Matt Sutton 212-613-8026
Washington, D.C. – Today, the Secure and Fair Enforcement Act, or “SAFE Banking Act,” was reintroduced in the U.S. House and Senate. The bill includes new provisions to ensure timely and more comprehensive data collection and reports that are inclusive of the hemp industry, veteran-owned businesses and small businesses. These are changes the Drug Policy Alliance (DPA) and the Cannabis Regulators of Color Coalition (CRCC) fought to include. Additional positive changes to the bill include granting marijuana workers access to federal mortgage loans and explicitly extending the bill’s protections to Community Development Financial Institutions (CDFIs), another provision DPA and CRCC advocated for.
The SAFE Banking Act would not change the legal status of marijuana. Instead, it would grant banks “safe harbor” to offer financial services to state-licensed marijuana and hemp businesses. It would also require the Treasury to update guidance to banks and report to Congress on aspects of the marijuana and hemp industry and banking. Although some financial institutions currently provide limited services to marijuana-related businesses, such as checking accounts, many do not offer their full range of services–including commercial loans–due to potential federal enforcement.

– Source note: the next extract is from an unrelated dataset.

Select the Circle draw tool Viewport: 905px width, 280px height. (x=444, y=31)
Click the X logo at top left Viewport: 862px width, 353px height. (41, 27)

The lack of access to commercial loans particularly harms small and minority-owned marijuana businesses. Given the existing racial disparities in the banking industry, coupled with the continued federal criminalization of marijuana, Black and Brown-owned marijuana businesses will likely face exacerbated challenges towards securing access to financial services. This creates considerable challenges in these businesses being able to compete with large, predominantly white-owned multi-state operators in the marijuana industry. This will continue, and these large operators will remain in full control of the industry, unless intentional policies are established to promote fair access and opportunity.
Maritza Perez Medina, Director of the Office of Federal Affairs at the Drug Policy Alliance, released the following statement:
“The improvements to the study and data collection provisions in the SAFE Banking Act are a welcome addition to the bill. These minor modifications to the bill will ensure that timely and more comprehensive data collection takes place to measure whether banking services are being provided in a fair way. While there remains much more work to be done and we remain neutral on the legislation, the changes are an encouraging sign that the bill is headed in the right direction. As this legislation moves forward, more should be done to lessen the barriers to entry small marijuana businesses face in obtaining commercial lending. Without this, it remains impossible for them to compete with large, multi-state operators. As such, we look forward to continuing working with stakeholders to improve this bill in a way that most benefits the communities that have been disproportionately impacted by prohibition.”
Dasheeda Dawson, Chair of the Cannabis Regulators of Color Coalition, released the following statement:
“We are delighted to see the SAFE Banking Act reintroduced with some of the changes we have been advocating for. However, more needs to be done to establish a fairer playing field – especially for those that have been most harmed by prohibition and continue to face extreme barriers to entry. For example, with relatively minor changes, SAFE could ensure that marijuana criminal records are not automatically considered a ‘red flag’ or part of what financial banking regulators consider an indication that a business may be engaged in unlawful activity. Without this type of change, marijuana criminal records will continue to be a significant barrier towards participation in state-legal marijuana industries, disproportionately impacting Black, Latinx and Indigenous entrepreneurs. It could also lead to federal interference against state licensing programs that have attempted to create more diverse ownership opportunities. Incorporating these additional technical changes to the bill could go a long way in ensuring commercial lending access for minority and directly-impacted marijuana businesses.We look forward to working with SAFE’s Congressional champions and the Senate Banking Committee to strengthen and ensure justice and fairness are central to this bill.”
For more information, please see DPA’s recommendations for improving SAFE.
About the Drug Policy Alliance (DPA)
The Drug Policy Alliance envisions a just society in which the use and regulation of drugs are grounded in science, compassion, health and human rights, in which people are no longer punished for what they put into their own bodies, and in which the fears, prejudices and punitive prohibitions of today are no more. Our mission is to advance those policies and attitudes that best reduce the harms of both drug use and drug prohibition, and to promote the autonomy of individuals over their minds and bodies. Learn more at drugpolicy.org.
About the Cannabis Regulators of Color Coalition (CRCC)
The Cannabis Regulators of Color Coalition (CRCC) is a coalition of current and former government officials appointed and/or selected to lead, manage and oversee the regulatory and policy implementation for legal medical and adult-use cannabis markets across the United States and abroad. As leaders in post-prohibition cannabis policy, who focus on equity-centered regulation, industry best practices, and cannabis competency and standardization, their mission is to be a source of education for legislators and government agencies that aim to identify and eliminate racial disparities in cannabis policy and build sustainable cannabis regulatory frameworks designed to deliver on the reparative and restorative potential of the global cannabis legalization and decriminalization movement.